Mais cette instabilité a aussi un coût qui commence à peser lourdement sur certains secteurs de l’économie thaïlandaise, à commencer par le tourisme. Les statistiques publiées la semaine dernière par le Smith Travel Research indiquent que Bangkok et Phuket ont été parmi les villes de la région Asie-Pacifique les plus touchées par les baisses de fréquentation hôtelières.

Bangkok parmi les plus forts reculs de fréquentation hôtelière.

De Juin 2008 à Juin 2009 sur les quatre marchés régionaux qui ont signalé une diminution de leur occupation de plus de 20%, Bangkok était en tête avec un recul de -31,6% à 46,3%, suivie par Hong Kong (-24,8% à 59,7%), Phuket (-24,8% à 36,4%); et  Osaka (-21,5% à 58,5%).

La crise qui touche actuellement le secteur de l’hôtellerie en Thaïlande, est loin d’être terminée, et pourrait encore durer, selon une étude publiée récemment par Jones Lang LaSalle Hotels.

Selon cette étude, le taux d »occupation moyen à Bangkok dans les hôtels haut de gamme restera anémique, aux alentours d’ environ 50% à 60% pour les deux prochaines années. Bangkok a enregistré la baisse la plus importante dans la moyenne des occupations de ses chambres d’hôtel dans toute l’Asie, avec le segment des cinq-étoiles segment qui enregistre une diminution de 33,3% en glissement annuel au premier semestre.

Selon un responsable d’une grande chaîne hôtelière basée en Thaïlande

La situation politique a fait beaucoup de dégâts sur le marché du MICE (Meetings, Incentive Travel, Conventions and Exhibitions), c’est à dire sur des réservations qui s’effectuent 6 mois ou un an à l’avance. Ce marché est actuellement en baisse de 70% à Bangkok, car il est beaucoup plus sensible aux troubles politiques que le marché du loisirs, et le marché du 5 étoiles s’en ressent fortement à Bangkok en particulier.

A plus long terme, on peut aussi s’interroger sur les motivations de Thaksin, dont la stratégie semble privilégier le harcèlement, au détriment de la cohérence. Demander à la fois le pardon royal, tout en appelant à manifester devant le palais royal, et à proximité des locaux du gouvernement semble répondre à des objectifs contradictoires.
Soit Thaksin est décidé à déstabiliser le gouvernement Abhisit en utilisant tous les moyens possibles (manifestations violentes, occupation de locaux gouvernementaux, enregistrements falsifiés) et en privilégiant une stratégie de rupture.
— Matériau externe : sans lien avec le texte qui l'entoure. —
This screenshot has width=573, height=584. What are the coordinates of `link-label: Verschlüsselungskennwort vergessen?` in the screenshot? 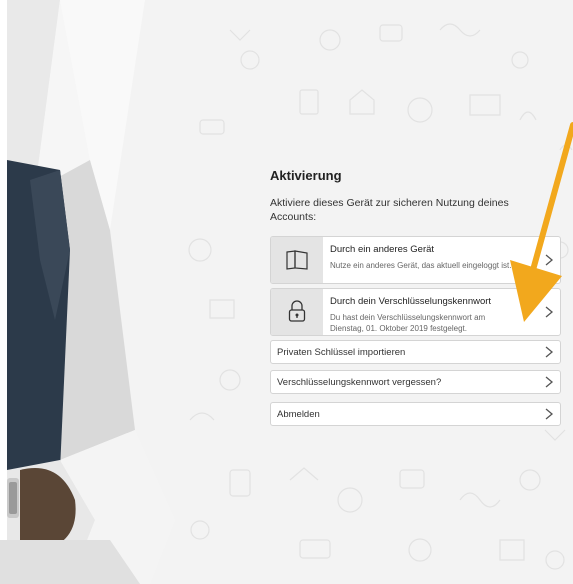 It's located at (360, 382).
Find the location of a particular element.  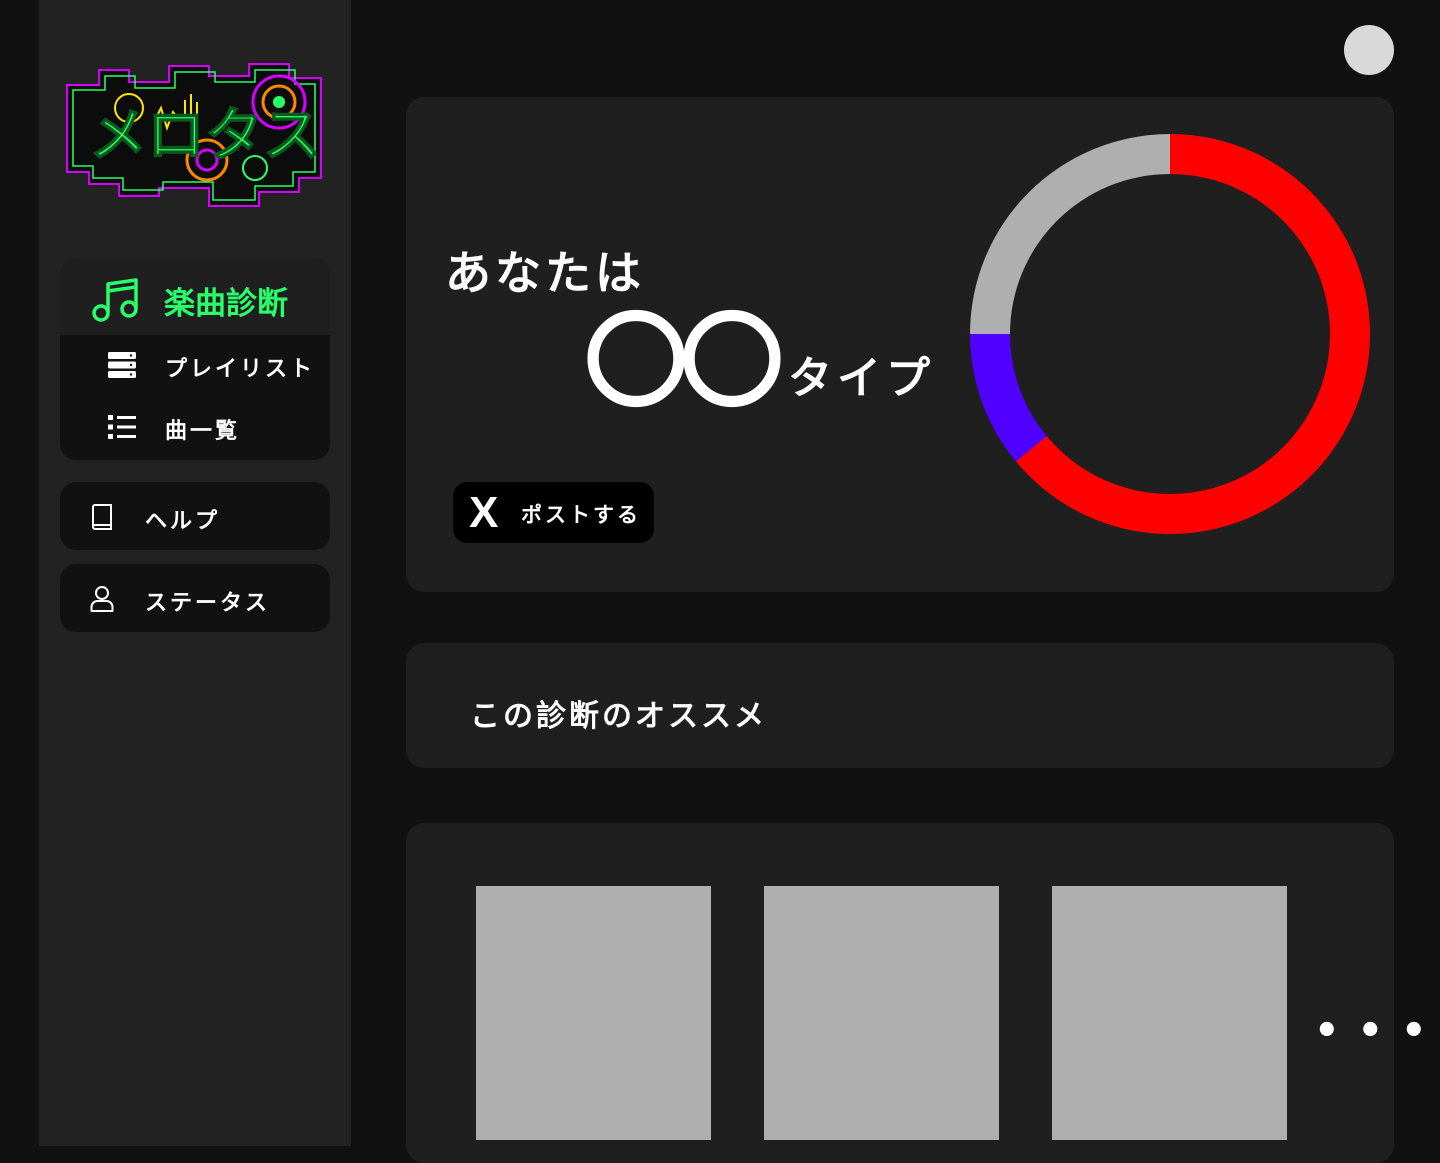

nav-item-help: ヘルプ is located at coordinates (195, 516).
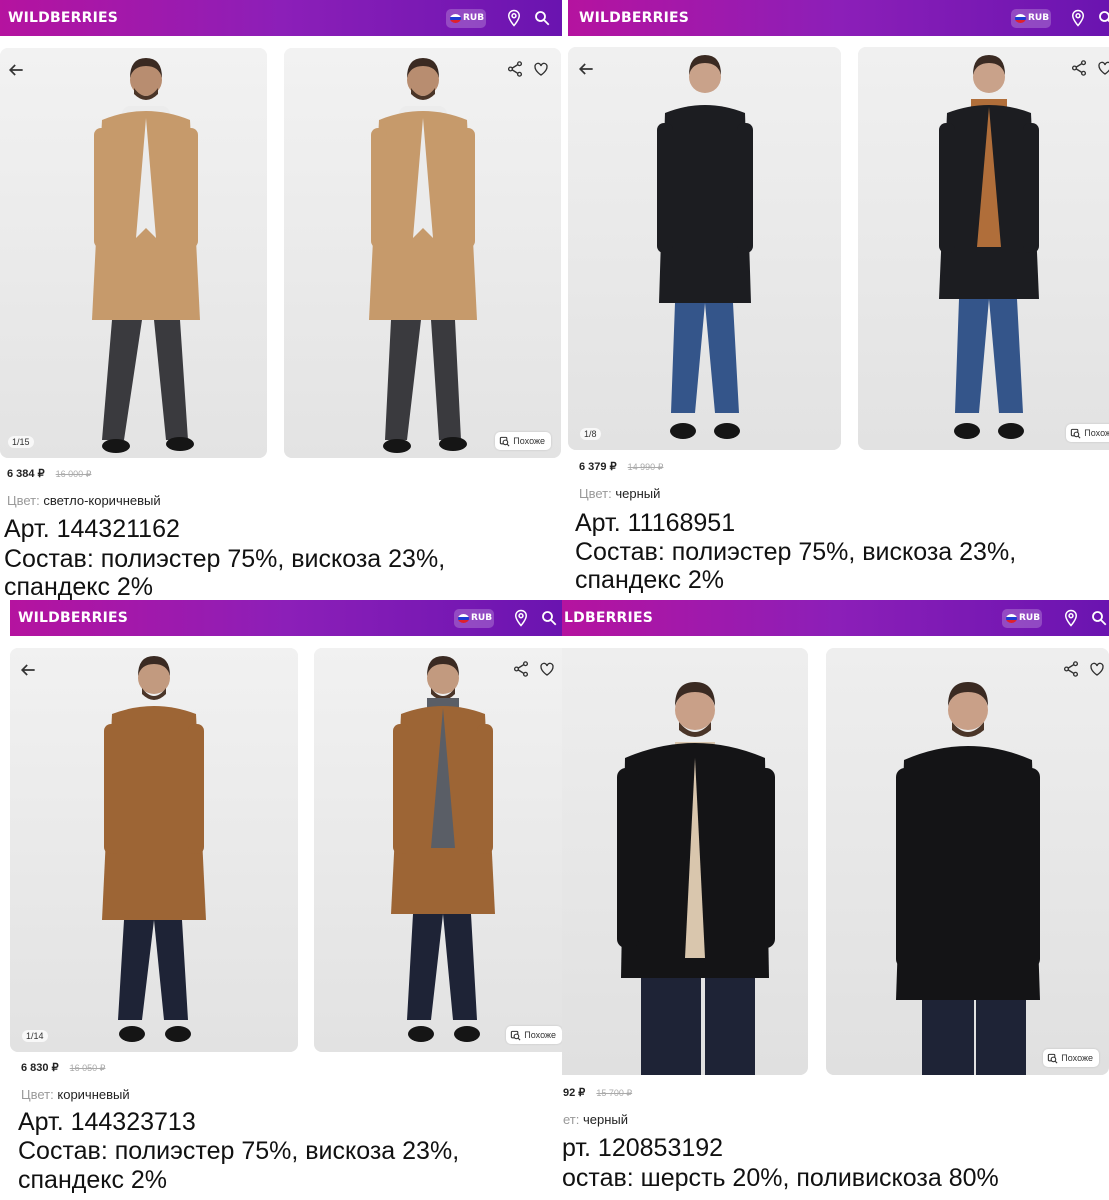  Describe the element at coordinates (836, 618) in the screenshot. I see `app-header: LDBERRIES RUB` at that location.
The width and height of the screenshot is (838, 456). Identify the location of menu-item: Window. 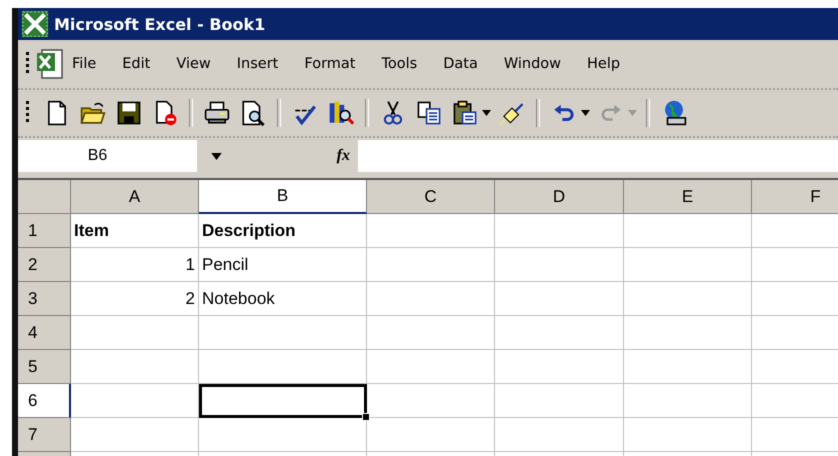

Soit il estime réaliste son retour en Thaïlande dans le cadre d’une réconciliation nationale et d’un retour à l’unité.

En définitive, et quelque soit l’issue du conflit qui divise en ce moment les thaïlandais, il revient à la classe politique dans son ensemble de trouver une manière pacifique de résoudre une situation qui commence à tourner à la tragi comédie. Depuis l’intervention de l’armée en avril dernier, Thaksin ne peut plus sérieusement envisager une solution extra parlementaire à son exil, et un retour par la pression de la rue. Seule une solution négociée semble être en mesure de sortir la Thaïlande de l’impasse politique dans laquelle elle se trouve.